Now it's time to jump into our main topic: Linear Regression vs Logistic Regression. Let's start with Linear Regression.
Linear Regression
Linear Regression is one of the most basic algorithms in supervised learning. It is used to predict a continuous value based on one or more input features.
Most importantly, it predicts a continuous value using a linear relationship between inputs and output.
Linear Regression uses a simple linear equation for the input variables (x) and the output variable (y):
y = w1 × x1 + w2 × x2
x1,x2are input features.w1,w2are weights.yis the predicted continuous value.
The algorithm finds the line (or hyperplane in multiple dimensions) that best fits the data by minimizing the Mean Squared Error (MSE) between predicted and actual values.
Linear Regression fits a straight line to predict a continuous numeric value, with no limits on the output range, it can go below 0 or above 1.
And finally, as a prediction, we get a continuous value.
Example: Predicting house prices based on size and location.
This was all about the Linear Regression. Now it's time to learn Logistic Regression.
Logistic Regression
Logistic Regression, despite its name, is used for classification problems in supervised learning, not regression. It predicts the probability that a given input belongs to a particular class.
It starts with the same linear combination of inputs:
z = w1 × x1 + w2 × x2 // notice we’re using z instead of y
Then applies the sigmoid (logistic) function:
y = σ(z) = 1 / (1 + e^(-z))
This converts the raw value z into a probability between 0 and 1.

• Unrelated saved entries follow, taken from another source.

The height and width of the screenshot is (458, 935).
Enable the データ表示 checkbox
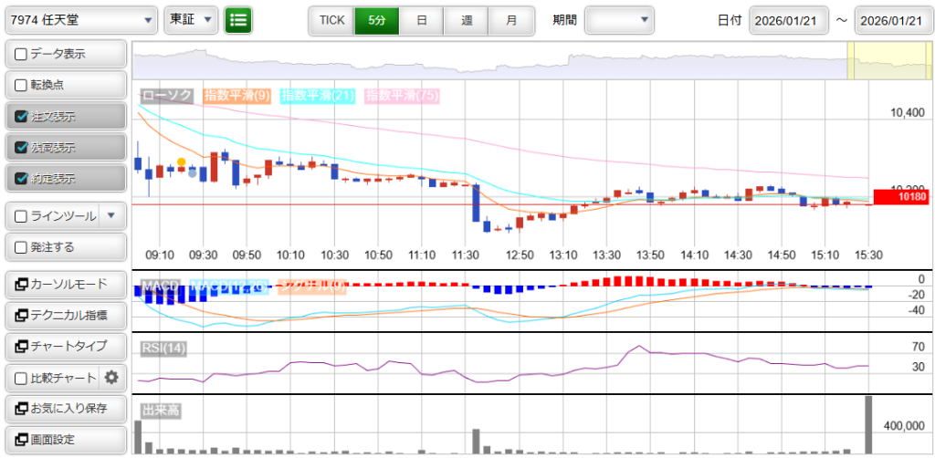click(22, 54)
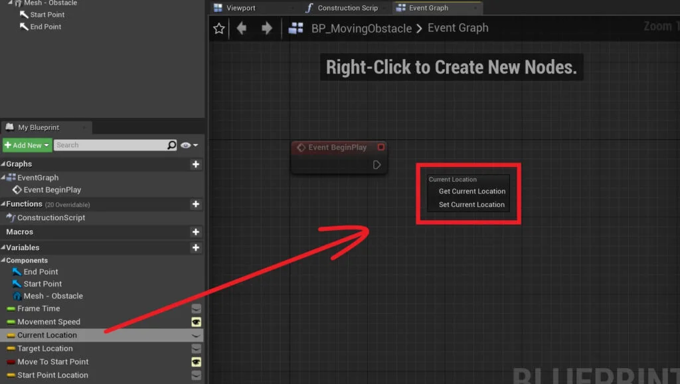Click BP_MovingObstacle in the breadcrumb
Image resolution: width=680 pixels, height=384 pixels.
point(361,29)
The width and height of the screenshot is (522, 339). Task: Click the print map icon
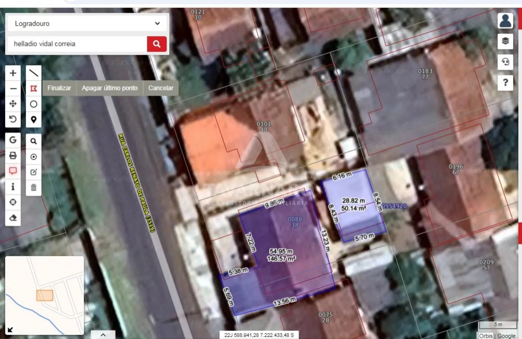coord(13,156)
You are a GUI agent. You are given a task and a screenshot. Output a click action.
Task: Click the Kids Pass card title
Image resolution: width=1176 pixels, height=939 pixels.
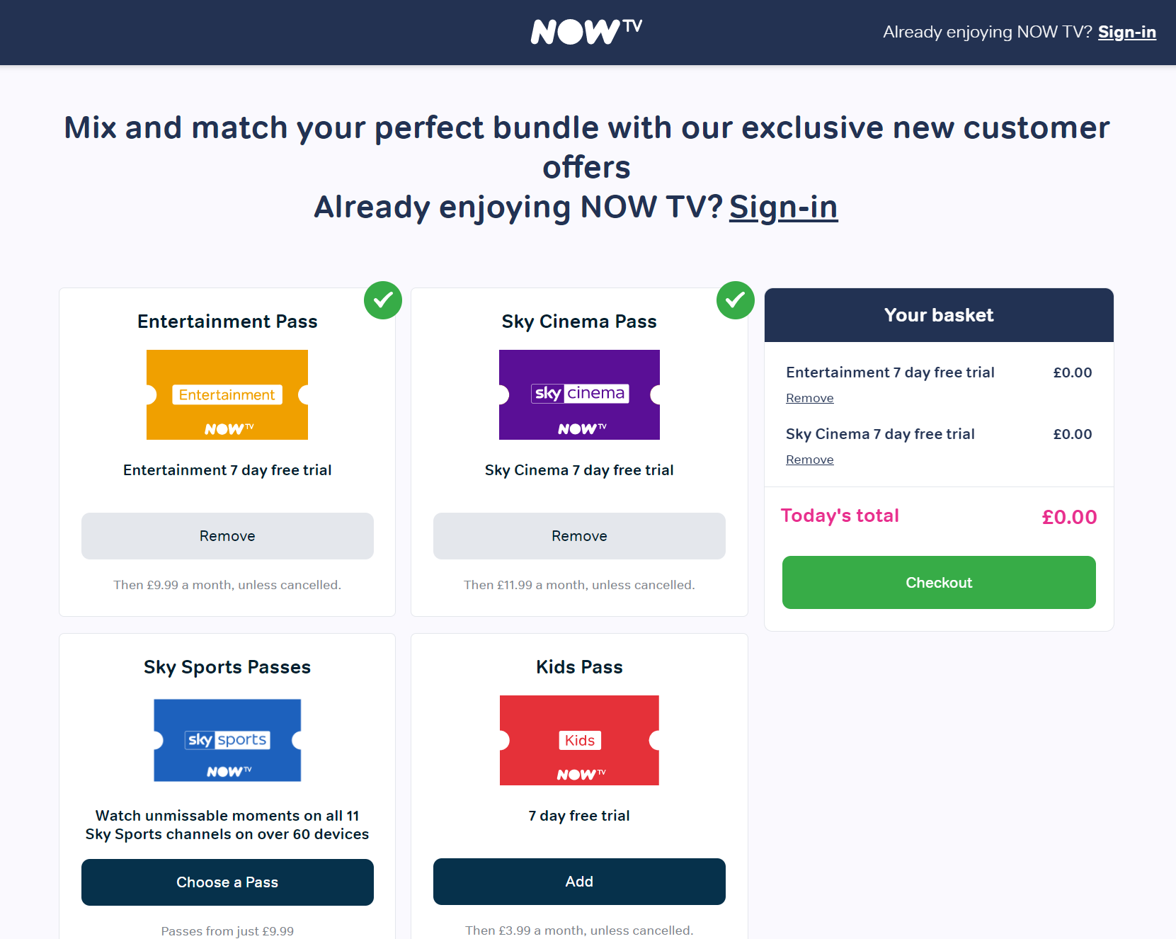(579, 667)
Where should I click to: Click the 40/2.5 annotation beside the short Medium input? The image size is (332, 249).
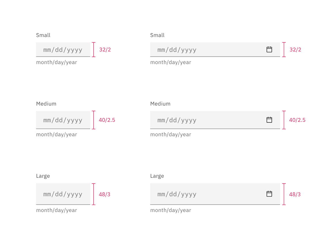coord(107,120)
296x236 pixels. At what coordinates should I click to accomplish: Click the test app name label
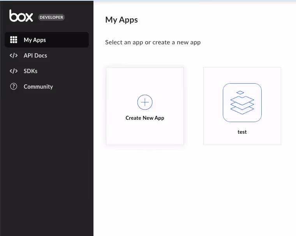tap(242, 132)
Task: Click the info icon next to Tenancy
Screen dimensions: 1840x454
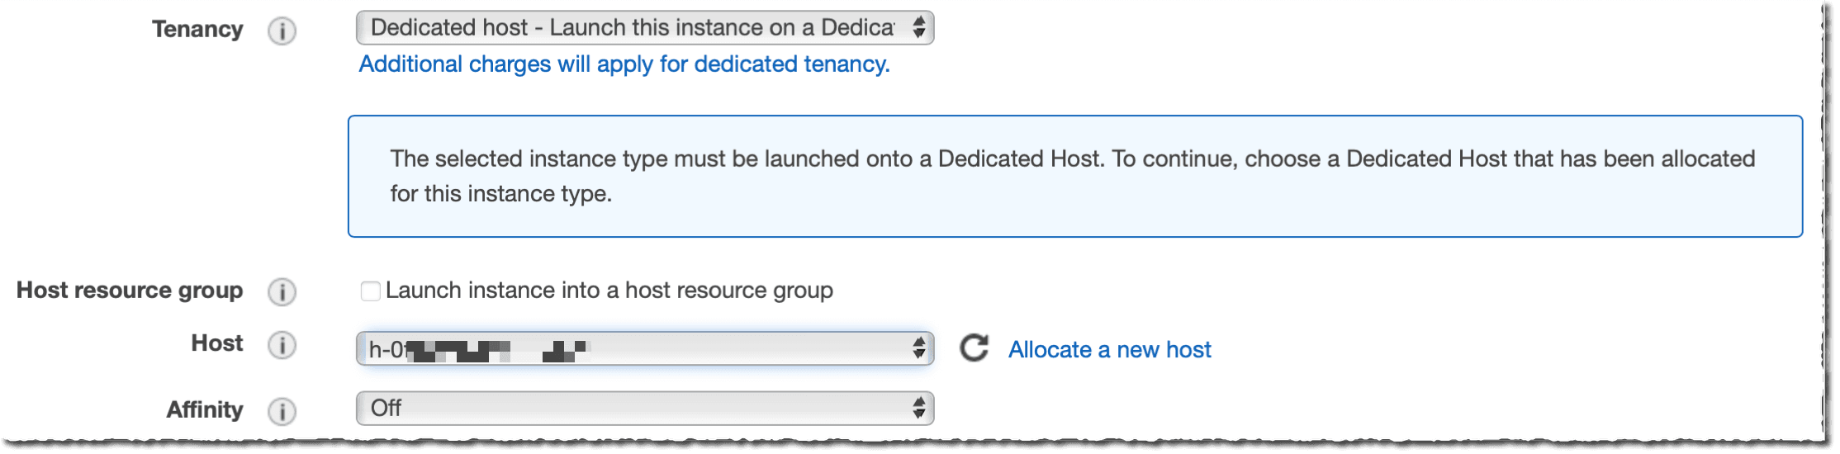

That probability is then converted into a class:
- If probability ≥ 0.5 → Class 1
- If probability < 0.5 → Class 0
The model is trained using Cross-Entropy loss function. This loss function is mainly used for classification problems.
Logistic Regression uses an S-shaped curve (Sigmoid) to predict the probability, which is always restricted to the range [0, 1].
And finally, as a prediction, we get probabilities, that works well for classification.
You might be wondering: if the algorithm is used for classification, why is it called Logistic Regression, especially the "Regression" part of the name?
The name comes from the way the model is built, not the task it performs.
Logistic Regression actually starts by doing something that looks exactly like linear regression. It takes the input features and forms a linear combination:
z = w1 × x1 + w2 × x2
This part is literally a regression-style calculation, nothing about classification yet.
Then comes the twist: instead of using z directly, the model passes it through the logistic (sigmoid) function to convert it into a probability between 0 and 1:
y = σ(z) = 1 / (1 + e^(-z))
That probability is then used to decide the final class.
So even though the final outcome is classification, the model's internal mechanics are:
- Linear regression-like equation
- Followed by a logistic transformation using sigmoid function.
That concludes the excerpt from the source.